------ Records supplied
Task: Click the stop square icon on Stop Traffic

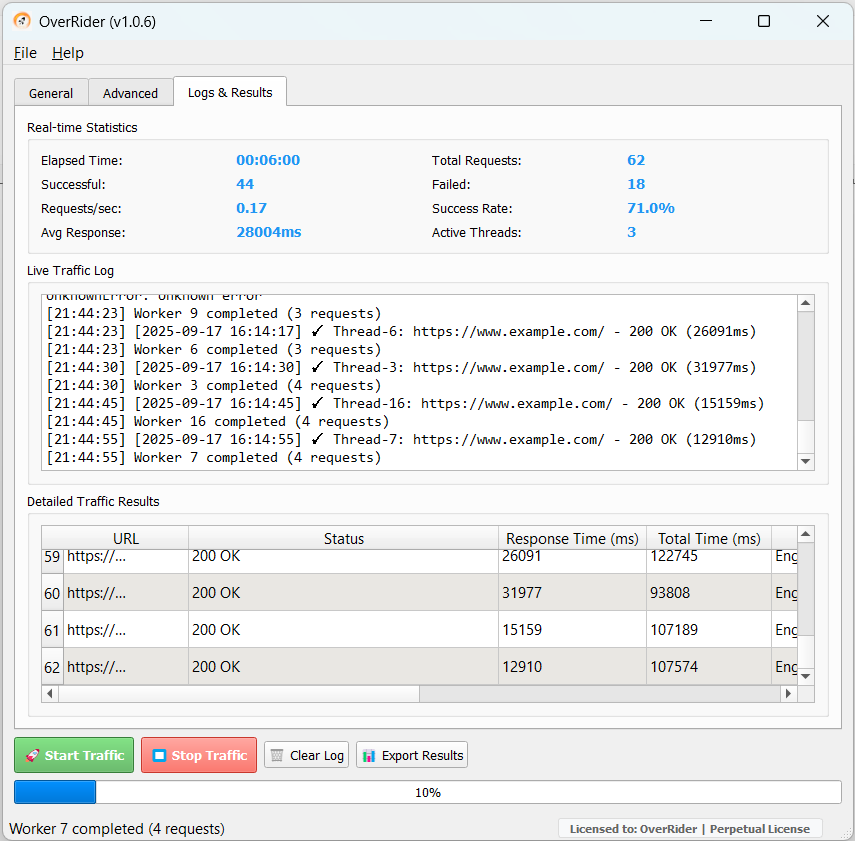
------------
------ Records supplied
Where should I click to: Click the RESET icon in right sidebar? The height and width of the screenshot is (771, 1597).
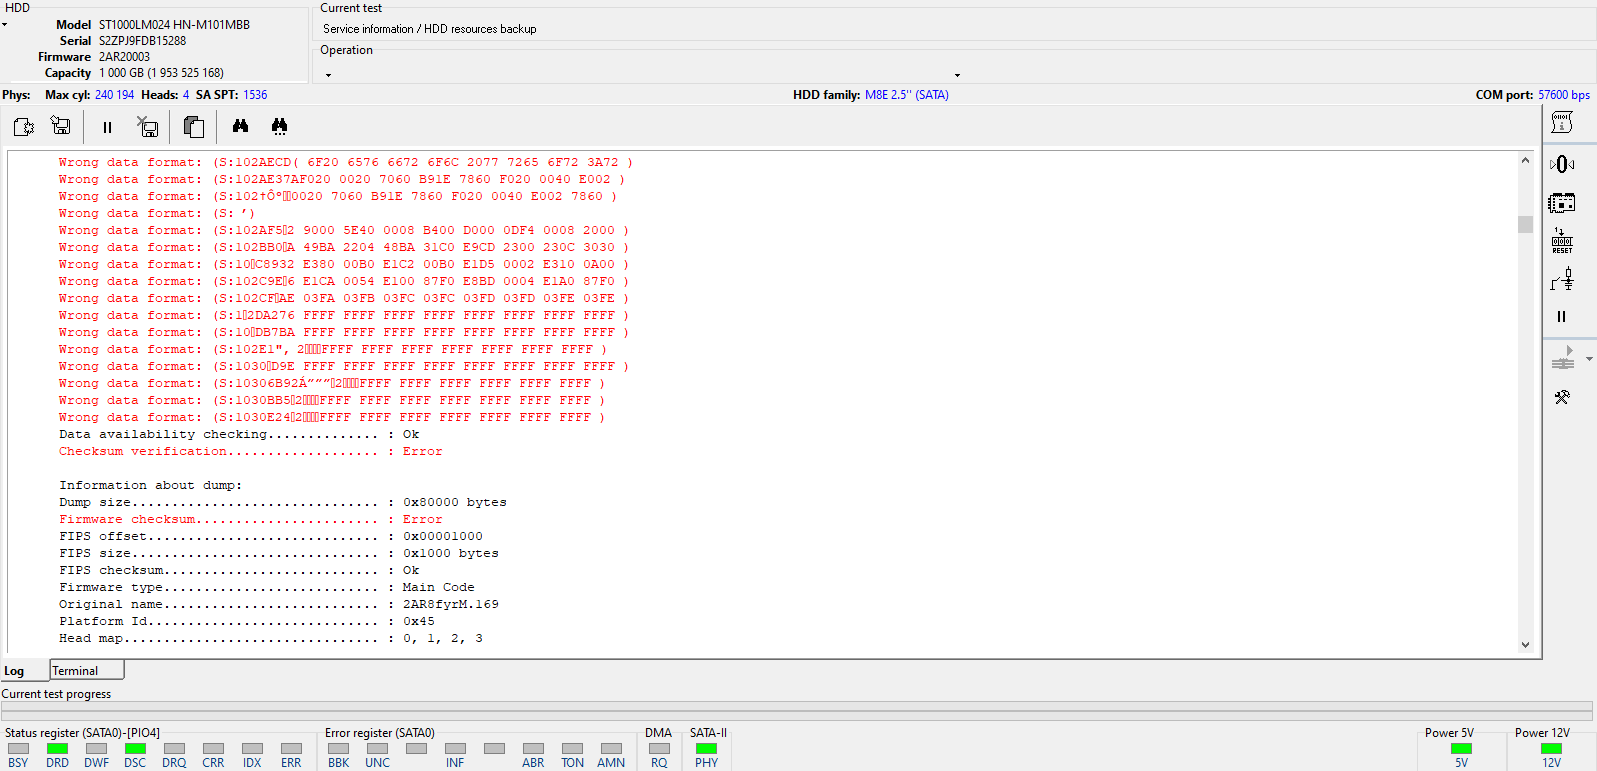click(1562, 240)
------------
------ Records supplied
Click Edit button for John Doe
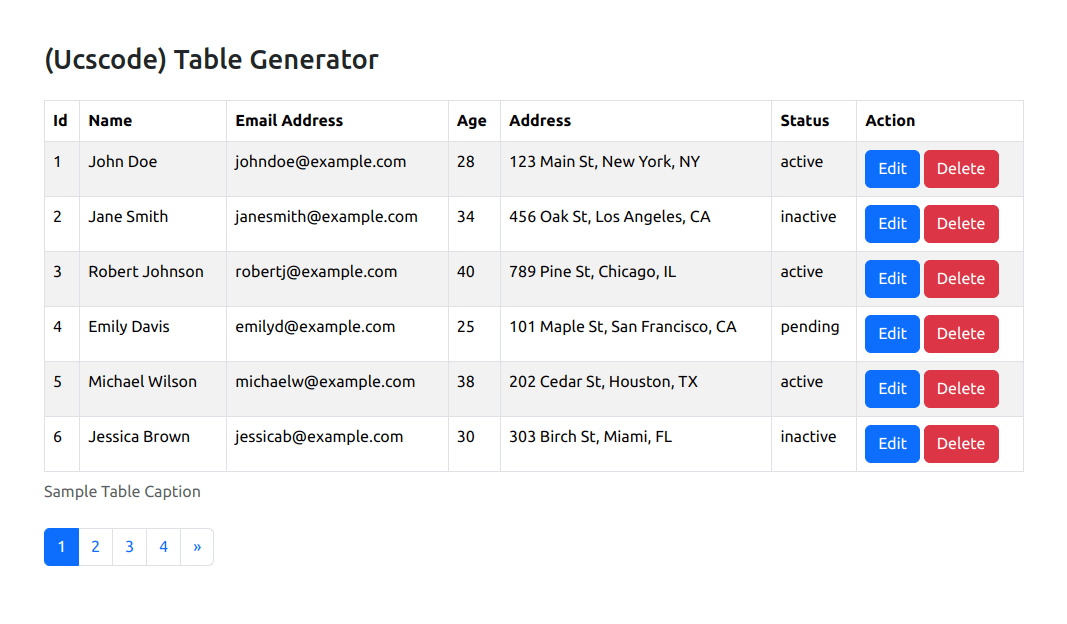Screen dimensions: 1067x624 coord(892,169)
------------
### Brief
Find every row above that contains the word "icon", and copy each of those rows in full.

### Task solution
Task: Click the stop square icon on Stop Traffic
Where should I click to: Click the RESET icon in right sidebar? The height and width of the screenshot is (771, 1597).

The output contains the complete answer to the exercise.